> [Task directions]:
Give again, exactly as written, each line of the material below starting at the line that contains "Image resolution: width=787" and ending at the line that contains "Given: Toggle the". Both ends count, and no other line does.

> [Given entries]:
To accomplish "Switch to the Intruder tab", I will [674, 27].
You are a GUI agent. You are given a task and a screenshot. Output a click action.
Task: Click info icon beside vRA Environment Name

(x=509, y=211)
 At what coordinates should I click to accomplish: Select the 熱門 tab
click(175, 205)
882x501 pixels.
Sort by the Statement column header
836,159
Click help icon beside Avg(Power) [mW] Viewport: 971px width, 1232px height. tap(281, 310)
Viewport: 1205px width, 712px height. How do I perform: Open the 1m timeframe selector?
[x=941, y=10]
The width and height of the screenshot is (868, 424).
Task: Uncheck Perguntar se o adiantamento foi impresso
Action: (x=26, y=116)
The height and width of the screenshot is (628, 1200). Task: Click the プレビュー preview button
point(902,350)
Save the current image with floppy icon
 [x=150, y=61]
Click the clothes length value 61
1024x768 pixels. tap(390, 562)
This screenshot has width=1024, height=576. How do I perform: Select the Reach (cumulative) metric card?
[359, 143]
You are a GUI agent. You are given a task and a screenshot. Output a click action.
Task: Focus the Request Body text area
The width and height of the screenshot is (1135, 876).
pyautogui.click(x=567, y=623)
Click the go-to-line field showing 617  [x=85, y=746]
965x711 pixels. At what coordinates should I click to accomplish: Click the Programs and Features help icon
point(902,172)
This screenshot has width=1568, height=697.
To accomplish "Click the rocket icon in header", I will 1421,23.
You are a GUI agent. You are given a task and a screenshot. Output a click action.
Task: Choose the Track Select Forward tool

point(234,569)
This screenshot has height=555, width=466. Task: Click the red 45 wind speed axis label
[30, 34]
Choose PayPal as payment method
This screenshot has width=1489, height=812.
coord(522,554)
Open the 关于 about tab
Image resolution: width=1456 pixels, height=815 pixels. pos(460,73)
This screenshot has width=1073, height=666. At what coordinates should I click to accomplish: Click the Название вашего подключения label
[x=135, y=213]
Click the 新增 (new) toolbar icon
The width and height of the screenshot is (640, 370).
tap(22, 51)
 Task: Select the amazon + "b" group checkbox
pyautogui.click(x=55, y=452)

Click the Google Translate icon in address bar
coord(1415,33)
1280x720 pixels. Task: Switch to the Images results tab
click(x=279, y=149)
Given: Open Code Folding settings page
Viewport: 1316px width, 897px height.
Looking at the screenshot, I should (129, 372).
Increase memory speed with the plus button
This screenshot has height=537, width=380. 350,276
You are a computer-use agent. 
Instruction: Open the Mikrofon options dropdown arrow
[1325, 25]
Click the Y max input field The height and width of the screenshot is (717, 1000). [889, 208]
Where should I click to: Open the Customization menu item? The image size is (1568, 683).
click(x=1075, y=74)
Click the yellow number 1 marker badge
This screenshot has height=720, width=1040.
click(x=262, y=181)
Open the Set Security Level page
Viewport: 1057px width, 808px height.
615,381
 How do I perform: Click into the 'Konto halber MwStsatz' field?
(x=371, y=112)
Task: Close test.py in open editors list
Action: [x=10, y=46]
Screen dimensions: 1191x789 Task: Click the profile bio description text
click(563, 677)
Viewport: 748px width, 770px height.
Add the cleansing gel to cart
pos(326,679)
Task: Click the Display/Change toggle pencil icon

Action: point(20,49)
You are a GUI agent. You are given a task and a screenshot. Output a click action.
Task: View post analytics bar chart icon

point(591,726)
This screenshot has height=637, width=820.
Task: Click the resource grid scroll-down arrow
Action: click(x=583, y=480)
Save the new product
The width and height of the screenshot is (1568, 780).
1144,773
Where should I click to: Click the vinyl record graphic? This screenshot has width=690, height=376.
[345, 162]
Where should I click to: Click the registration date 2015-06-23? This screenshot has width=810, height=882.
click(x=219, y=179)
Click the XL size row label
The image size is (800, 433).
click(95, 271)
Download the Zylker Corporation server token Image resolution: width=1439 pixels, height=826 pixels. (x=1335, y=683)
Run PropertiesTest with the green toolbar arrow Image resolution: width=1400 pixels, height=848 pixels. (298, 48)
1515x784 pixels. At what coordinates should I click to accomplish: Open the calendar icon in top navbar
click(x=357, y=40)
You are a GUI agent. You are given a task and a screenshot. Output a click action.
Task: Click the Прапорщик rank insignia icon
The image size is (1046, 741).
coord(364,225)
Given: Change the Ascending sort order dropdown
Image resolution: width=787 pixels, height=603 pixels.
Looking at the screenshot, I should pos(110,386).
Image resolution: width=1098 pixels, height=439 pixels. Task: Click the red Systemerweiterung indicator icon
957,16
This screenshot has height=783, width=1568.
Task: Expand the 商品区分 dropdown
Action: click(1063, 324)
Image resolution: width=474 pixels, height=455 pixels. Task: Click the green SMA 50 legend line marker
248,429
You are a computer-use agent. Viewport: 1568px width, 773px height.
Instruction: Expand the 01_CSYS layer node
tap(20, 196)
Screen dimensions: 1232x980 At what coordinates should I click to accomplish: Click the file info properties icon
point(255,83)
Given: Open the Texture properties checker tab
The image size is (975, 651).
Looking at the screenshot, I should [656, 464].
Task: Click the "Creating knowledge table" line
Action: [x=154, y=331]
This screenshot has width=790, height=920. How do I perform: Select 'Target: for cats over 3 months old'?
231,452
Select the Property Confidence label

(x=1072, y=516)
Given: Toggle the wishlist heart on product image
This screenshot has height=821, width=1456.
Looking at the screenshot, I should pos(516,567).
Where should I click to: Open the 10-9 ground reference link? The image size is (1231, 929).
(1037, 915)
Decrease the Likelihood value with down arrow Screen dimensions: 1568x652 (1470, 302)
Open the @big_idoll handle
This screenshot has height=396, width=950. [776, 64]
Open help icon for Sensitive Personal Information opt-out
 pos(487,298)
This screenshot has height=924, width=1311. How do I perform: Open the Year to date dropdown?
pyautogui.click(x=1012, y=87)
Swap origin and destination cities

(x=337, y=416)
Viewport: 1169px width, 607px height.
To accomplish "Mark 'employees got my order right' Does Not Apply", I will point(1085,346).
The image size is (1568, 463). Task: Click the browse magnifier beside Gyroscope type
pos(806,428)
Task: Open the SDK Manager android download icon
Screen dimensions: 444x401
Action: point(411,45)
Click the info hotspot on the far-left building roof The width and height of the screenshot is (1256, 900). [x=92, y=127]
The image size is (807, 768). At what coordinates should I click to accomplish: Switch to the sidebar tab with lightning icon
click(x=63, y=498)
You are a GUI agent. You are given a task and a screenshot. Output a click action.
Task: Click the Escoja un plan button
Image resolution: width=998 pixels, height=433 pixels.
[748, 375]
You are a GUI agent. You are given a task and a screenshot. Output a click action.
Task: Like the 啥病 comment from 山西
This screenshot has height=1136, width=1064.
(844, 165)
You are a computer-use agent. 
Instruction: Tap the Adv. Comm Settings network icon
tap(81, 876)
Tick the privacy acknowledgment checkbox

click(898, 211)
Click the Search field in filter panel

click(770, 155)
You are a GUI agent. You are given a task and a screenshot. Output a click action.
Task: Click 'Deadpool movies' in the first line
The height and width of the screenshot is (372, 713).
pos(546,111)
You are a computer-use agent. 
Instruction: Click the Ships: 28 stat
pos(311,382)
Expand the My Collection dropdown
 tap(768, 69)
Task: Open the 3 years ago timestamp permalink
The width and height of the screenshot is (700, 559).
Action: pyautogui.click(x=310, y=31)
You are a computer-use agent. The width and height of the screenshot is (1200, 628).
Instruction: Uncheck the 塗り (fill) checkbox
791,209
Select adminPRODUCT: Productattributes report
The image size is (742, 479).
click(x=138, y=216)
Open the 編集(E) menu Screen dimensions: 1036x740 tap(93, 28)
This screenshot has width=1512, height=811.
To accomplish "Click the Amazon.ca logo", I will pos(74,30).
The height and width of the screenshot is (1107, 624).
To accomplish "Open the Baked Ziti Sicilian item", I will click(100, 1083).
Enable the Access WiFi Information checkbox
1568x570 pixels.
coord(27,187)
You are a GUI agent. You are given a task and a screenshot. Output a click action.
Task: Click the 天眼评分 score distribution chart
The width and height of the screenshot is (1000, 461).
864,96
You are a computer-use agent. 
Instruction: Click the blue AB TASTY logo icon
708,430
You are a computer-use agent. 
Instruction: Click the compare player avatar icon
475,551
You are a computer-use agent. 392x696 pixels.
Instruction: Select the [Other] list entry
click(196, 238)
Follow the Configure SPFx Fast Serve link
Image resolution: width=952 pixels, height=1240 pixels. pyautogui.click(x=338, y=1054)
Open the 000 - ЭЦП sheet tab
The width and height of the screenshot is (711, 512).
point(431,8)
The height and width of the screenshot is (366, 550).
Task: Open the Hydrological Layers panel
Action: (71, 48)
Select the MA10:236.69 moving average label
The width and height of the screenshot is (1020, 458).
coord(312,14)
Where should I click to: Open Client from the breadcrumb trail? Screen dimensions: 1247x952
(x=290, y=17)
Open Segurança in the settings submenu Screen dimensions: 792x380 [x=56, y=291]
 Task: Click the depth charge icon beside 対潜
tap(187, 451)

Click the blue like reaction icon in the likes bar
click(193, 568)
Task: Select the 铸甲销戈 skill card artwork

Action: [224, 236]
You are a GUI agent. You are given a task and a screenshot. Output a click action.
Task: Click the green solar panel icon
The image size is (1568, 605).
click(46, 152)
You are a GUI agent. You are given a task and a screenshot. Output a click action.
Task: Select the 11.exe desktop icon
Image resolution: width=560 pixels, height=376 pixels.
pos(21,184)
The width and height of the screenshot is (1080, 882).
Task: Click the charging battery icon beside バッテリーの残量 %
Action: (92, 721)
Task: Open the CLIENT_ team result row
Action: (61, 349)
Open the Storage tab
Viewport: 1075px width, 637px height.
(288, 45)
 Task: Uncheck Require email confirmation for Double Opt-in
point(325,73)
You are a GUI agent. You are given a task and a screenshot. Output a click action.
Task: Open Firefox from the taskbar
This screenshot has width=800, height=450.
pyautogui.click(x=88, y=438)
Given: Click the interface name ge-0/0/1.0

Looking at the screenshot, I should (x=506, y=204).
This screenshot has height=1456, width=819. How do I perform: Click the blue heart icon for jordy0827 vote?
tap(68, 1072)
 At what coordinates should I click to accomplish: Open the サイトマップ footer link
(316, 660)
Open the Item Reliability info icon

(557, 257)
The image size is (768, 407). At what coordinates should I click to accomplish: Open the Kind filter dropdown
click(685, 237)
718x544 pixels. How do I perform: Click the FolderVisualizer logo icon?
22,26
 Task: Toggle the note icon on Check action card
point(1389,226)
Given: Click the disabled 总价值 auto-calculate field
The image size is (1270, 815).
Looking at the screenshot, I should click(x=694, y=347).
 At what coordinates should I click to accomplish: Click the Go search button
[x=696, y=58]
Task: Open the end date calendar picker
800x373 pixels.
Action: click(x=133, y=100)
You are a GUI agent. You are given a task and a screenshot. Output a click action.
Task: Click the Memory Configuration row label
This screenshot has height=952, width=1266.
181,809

> [Answer to this problem]:
Image resolution: width=787 pixels, height=603 pixels.
Looking at the screenshot, I should pos(110,386).
Image resolution: width=1098 pixels, height=439 pixels. Task: Click the red Systemerweiterung indicator icon
957,16
This screenshot has height=783, width=1568.
Task: Expand the 商品区分 dropdown
Action: click(1063, 324)
Image resolution: width=474 pixels, height=455 pixels. Task: Click the green SMA 50 legend line marker
248,429
You are a computer-use agent. Viewport: 1568px width, 773px height.
Instruction: Expand the 01_CSYS layer node
tap(20, 196)
Screen dimensions: 1232x980 At what coordinates should I click to accomplish: Click the file info properties icon
point(255,83)
Given: Open the Texture properties checker tab
The image size is (975, 651).
Looking at the screenshot, I should [656, 464].
Task: Click the "Creating knowledge table" line
Action: [x=154, y=331]
This screenshot has width=790, height=920. How do I perform: Select 'Target: for cats over 3 months old'?
231,452
Select the Property Confidence label

(x=1072, y=516)
Given: Toggle the wishlist heart on product image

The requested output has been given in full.